* Saved data entries
*** Block opens ***
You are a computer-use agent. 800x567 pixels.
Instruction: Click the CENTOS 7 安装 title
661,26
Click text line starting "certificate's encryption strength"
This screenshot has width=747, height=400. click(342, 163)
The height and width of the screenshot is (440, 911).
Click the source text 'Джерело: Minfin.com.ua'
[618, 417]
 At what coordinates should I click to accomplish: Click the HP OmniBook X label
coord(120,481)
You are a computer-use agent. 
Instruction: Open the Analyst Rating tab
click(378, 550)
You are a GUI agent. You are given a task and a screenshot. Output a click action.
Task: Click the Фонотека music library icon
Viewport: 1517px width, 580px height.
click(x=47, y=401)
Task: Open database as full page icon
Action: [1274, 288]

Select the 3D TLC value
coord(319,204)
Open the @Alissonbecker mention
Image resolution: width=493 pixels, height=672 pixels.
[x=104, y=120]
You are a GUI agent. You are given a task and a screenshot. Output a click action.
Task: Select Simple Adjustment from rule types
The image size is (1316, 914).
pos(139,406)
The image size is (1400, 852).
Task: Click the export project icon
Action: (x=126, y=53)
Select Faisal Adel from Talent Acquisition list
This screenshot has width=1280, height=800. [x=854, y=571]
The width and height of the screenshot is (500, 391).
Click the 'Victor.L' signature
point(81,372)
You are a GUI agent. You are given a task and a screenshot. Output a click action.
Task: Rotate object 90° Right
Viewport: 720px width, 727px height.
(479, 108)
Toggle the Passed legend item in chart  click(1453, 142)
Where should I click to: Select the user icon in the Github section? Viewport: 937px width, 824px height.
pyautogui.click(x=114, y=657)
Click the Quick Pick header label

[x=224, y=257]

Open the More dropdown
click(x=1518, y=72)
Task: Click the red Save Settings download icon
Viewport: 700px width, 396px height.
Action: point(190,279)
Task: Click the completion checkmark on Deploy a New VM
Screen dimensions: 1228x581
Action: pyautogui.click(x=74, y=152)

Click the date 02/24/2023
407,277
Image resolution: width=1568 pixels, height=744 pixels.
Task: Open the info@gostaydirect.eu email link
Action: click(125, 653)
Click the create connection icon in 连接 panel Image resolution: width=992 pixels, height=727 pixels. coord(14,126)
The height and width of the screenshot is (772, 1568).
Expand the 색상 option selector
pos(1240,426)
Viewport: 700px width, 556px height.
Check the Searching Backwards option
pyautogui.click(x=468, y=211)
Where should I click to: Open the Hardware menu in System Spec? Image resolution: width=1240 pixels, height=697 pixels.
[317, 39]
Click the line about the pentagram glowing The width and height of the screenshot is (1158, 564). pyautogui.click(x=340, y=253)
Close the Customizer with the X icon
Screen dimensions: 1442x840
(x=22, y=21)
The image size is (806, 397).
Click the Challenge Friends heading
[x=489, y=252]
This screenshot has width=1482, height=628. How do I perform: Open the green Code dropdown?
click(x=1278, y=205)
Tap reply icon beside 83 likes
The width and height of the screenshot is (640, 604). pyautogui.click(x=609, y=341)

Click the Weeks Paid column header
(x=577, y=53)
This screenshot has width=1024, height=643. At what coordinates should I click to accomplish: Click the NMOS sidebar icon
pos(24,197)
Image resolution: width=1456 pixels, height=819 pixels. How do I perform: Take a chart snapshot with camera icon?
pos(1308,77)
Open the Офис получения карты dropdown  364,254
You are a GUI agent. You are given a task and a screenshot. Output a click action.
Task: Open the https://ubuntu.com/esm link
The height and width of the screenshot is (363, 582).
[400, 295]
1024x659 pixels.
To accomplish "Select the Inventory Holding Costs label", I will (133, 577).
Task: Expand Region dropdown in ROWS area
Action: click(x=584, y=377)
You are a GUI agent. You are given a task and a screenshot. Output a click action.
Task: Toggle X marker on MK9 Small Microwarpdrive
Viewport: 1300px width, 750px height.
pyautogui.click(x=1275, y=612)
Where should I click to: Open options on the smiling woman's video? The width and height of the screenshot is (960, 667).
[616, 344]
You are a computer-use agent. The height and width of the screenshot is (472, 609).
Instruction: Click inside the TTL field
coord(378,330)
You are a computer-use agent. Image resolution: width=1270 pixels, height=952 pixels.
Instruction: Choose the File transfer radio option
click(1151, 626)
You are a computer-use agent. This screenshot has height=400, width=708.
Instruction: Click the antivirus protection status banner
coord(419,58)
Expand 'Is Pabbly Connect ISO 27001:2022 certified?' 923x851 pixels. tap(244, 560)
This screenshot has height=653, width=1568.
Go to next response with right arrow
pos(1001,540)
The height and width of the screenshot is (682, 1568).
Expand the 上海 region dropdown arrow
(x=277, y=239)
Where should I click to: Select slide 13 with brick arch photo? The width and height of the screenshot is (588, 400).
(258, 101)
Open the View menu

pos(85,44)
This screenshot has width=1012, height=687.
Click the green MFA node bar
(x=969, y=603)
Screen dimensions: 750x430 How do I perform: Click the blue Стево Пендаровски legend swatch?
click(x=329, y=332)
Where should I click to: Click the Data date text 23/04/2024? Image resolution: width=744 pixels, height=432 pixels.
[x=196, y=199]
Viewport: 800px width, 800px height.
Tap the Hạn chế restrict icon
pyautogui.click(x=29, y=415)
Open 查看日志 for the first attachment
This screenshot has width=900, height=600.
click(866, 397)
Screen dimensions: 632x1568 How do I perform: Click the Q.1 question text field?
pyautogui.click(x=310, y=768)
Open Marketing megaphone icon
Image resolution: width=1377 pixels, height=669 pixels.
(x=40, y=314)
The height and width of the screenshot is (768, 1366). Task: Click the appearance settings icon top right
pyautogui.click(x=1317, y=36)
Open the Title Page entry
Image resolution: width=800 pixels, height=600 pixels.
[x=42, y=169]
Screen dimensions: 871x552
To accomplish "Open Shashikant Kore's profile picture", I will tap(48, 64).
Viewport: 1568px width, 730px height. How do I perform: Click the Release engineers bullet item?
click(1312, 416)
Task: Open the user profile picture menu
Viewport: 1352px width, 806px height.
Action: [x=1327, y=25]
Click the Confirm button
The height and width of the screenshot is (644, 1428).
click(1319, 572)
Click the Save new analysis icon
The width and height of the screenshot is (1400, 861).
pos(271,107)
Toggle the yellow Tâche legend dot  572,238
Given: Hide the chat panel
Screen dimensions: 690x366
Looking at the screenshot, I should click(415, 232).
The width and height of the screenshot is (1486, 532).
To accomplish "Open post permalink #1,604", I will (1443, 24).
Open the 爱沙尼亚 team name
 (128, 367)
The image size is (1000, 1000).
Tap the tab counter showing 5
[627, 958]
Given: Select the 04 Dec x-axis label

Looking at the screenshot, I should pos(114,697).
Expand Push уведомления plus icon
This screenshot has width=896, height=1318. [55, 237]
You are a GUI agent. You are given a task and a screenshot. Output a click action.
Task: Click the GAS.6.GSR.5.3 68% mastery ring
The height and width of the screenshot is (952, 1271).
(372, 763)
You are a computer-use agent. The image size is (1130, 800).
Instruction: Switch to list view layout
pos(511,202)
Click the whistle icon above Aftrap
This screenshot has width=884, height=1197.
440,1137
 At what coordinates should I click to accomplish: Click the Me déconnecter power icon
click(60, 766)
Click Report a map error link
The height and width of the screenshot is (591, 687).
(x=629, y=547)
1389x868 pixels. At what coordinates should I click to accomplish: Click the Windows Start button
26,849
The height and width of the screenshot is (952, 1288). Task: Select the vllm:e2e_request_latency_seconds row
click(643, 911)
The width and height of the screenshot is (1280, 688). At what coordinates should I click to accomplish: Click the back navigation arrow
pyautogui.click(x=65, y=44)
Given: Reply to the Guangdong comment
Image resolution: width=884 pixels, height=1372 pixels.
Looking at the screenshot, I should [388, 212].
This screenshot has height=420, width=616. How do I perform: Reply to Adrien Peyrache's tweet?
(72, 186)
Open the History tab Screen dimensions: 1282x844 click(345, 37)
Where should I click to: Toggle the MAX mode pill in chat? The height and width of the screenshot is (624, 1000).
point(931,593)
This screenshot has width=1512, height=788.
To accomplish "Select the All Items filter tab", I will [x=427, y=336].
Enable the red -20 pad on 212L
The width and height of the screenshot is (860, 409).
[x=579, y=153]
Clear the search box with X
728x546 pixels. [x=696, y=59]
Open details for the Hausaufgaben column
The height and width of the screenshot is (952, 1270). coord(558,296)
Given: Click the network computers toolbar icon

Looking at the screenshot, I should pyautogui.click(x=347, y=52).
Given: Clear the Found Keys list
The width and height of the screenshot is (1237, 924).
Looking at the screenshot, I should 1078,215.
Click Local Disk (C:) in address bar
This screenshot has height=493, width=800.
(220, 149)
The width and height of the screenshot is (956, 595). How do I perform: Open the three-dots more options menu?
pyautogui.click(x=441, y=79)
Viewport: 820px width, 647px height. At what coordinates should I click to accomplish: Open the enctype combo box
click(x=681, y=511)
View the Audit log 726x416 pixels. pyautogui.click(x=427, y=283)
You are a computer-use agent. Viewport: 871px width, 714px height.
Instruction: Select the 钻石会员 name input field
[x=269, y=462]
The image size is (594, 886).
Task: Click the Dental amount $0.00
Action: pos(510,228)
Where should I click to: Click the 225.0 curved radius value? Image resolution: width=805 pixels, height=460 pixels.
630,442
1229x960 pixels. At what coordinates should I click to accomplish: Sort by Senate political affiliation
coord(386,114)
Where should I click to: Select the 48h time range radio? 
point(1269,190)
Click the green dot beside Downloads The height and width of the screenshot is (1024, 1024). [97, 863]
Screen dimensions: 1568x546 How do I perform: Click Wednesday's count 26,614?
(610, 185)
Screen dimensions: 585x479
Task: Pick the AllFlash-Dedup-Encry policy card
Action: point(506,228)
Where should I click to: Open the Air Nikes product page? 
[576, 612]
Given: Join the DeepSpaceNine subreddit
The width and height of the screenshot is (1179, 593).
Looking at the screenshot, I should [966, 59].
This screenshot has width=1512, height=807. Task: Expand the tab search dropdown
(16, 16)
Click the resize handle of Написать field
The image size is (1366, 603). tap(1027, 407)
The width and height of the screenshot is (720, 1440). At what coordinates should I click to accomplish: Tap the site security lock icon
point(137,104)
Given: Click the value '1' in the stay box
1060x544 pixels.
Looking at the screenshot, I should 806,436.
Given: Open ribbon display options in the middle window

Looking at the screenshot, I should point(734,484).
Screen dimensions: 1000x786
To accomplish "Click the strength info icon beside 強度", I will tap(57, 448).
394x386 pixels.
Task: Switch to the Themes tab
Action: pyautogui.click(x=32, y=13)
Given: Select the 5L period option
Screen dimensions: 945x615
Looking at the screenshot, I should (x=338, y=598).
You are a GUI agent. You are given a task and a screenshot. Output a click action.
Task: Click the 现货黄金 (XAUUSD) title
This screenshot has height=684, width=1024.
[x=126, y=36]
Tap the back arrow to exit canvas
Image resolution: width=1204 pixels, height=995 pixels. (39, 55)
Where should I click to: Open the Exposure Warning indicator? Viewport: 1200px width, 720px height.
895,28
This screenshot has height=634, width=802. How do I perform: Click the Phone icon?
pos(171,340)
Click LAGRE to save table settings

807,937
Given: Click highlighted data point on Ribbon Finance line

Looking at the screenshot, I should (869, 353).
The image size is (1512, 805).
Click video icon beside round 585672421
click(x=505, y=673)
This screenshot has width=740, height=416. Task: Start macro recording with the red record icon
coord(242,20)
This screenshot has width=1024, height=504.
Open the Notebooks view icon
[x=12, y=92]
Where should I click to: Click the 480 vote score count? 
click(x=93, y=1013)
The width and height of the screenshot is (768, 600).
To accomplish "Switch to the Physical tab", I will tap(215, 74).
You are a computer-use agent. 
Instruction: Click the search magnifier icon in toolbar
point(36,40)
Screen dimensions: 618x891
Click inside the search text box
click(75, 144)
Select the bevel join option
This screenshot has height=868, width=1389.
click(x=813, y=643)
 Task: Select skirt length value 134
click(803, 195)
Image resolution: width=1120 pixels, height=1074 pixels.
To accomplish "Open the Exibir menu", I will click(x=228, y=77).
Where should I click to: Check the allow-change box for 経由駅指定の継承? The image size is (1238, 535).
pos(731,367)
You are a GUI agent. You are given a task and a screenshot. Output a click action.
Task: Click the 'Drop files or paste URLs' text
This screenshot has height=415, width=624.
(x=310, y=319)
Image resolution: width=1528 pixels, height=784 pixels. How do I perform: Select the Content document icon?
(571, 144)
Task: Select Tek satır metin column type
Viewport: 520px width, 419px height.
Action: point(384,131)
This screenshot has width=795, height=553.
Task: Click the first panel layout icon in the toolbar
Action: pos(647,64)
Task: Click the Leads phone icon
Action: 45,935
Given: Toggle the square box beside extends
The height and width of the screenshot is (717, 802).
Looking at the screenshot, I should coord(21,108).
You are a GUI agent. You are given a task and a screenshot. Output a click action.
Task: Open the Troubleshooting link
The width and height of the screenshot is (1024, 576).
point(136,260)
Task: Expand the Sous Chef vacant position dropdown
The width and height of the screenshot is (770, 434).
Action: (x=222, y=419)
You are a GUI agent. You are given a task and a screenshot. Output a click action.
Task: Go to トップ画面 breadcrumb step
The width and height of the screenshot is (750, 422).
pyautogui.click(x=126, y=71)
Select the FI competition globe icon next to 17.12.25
*** Block closes ***
Copy out the lines of the data where the string "profile" occurs.

* Output below
To accomplish "Open Shashikant Kore's profile picture", I will tap(48, 64).
Task: Open the user profile picture menu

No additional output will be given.